Releasing the concept of HLA‐allele specific peptide anchors in viral infections: A non‐canonical naturally presented human cytomegalovirus‐derived HLA‐A*24:02 restricted peptide drives exquisite immunogenicit y

T‐cell receptors possess the unique ability to survey and respond to their permanently modified ligands, self HLA‐I molecules bound to non‐self peptides of various origin. This highly specific immune function is impaired following hematopoietic stem cell transplantation (HSCT) for a timespan of several months needed for the maturation of T‐cells. Especially, the progression of HCMV disease in immunocompromised patients induces life‐threatening situations. Therefore, the need for a new immune system that delivers vital and potent CD8+ T‐cells carrying TCRs that recognize even one human cytomegalovirus (HCMV) peptide/HLA molecule and clear the viral infection long term becomes obvious. The transcription and translation of HCMV proteins in the lytic cycle is a precisely regulated cascade of processes, therefore, it is a highly sensitive challenge to adjust the exact time point of HCMV‐peptide recruitment over self‐peptides.
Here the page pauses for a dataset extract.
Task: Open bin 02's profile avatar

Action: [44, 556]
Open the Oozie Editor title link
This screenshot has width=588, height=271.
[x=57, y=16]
We utilized soluble HLA technology in HCMV‐infected fibroblasts and sequenced naturally sHLA‐A*24:02 presented HCMV‐derived peptides. One peptide of 14 AAs length derived from the IE2 antigen induced the strongest T‐cell responses; this peptide can be detected with a low ranking score in general peptide prediction databanks. These results highlight the need for elaborate and HLA‐allele specific peptide selection.